__ENUNCIADO__
Reproduza fielmente o trecho do texto sobre a identificação precoce do autismo que vai de "8. Escreveu que" a "do Autismo (PEA)?", com ambos os extremos incluídos.

__BLOCO DE TEXTO__
8. Escreveu que a fala e a marcha são sobrevalorizados como marcos de desenvolvimento. Como sensibilizar os pais para que estejam atentos ao manancial de pistas dadas pelo próprio filho para evitar um diagnóstico tardio de Perturbação de Espetro do Autismo (PEA)?

Penso em uma campanha nacional sobre literacia em desenvolvimento inicial, algo que fosse veiculado pela RTP, SIC, houvesse outdoors espalhados pelas ruas, com a participação do Serviço Nacional de Intervenção Precoce na Infância (SNIPI). As equipes de Saúde Familiar também deveriam estar envolvidas nesse processo. Há alguns dias estive em uma Unidade de Saúde Familiar para capacitar os profissionais em identificação precoce de risco para Autismo e apresentei o ASDetect (asdetect.org). Falamos sobre os marcadores da fala, marcha e alfabetização e o quanto estas habilidades são precedidas de outras, não tão conhecidas e, por isto, pouco valorizadas. Acredito fortemente que se falarmos repetidamente sobre contato visual, sorriso, gestos comunicativos, linguagem referencial será possível influenciar mais e mais pessoas a identificarem perturbações do neurodesenvolvimento logo no início.

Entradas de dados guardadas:
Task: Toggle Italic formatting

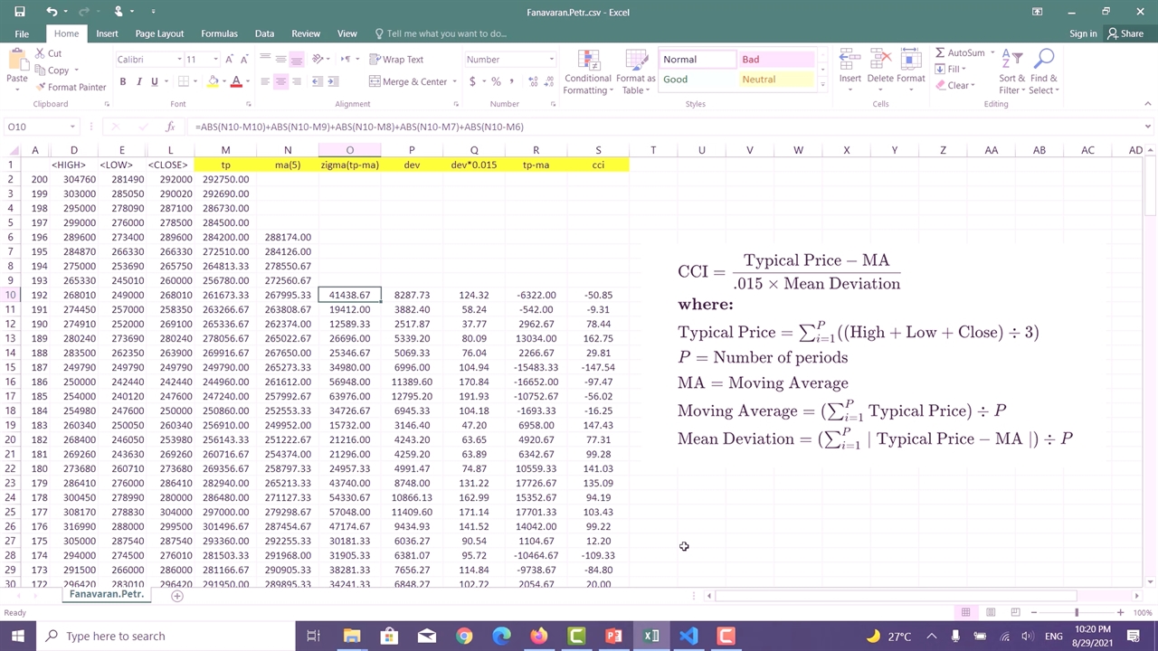Action: [138, 81]
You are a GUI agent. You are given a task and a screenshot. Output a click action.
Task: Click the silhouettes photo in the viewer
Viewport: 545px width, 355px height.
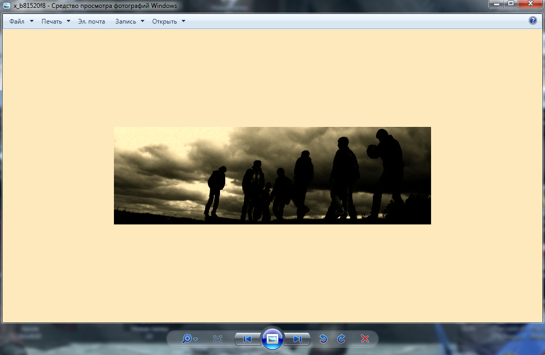pos(272,176)
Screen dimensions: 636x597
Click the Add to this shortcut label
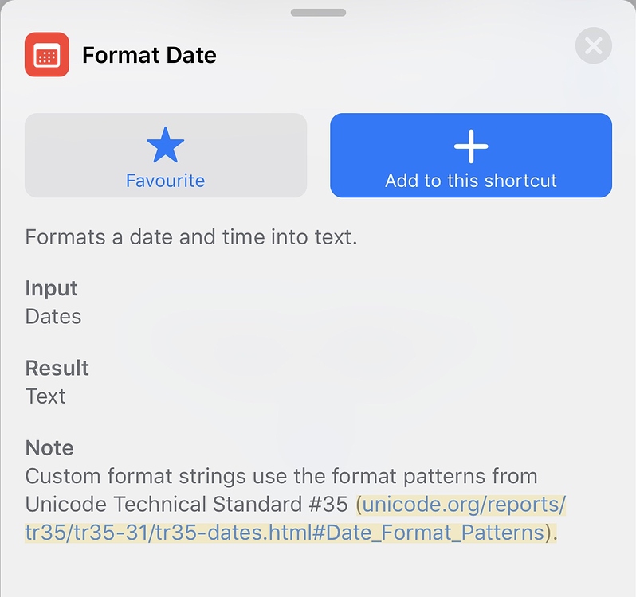[471, 181]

__RESULTADO__
8. Escreveu que a fala e a marcha são sobrevalorizados como marcos de desenvolvimento. Como sensibilizar os pais para que estejam atentos ao manancial de pistas dadas pelo próprio filho para evitar um diagnóstico tardio de Perturbação de Espetro do Autismo (PEA)?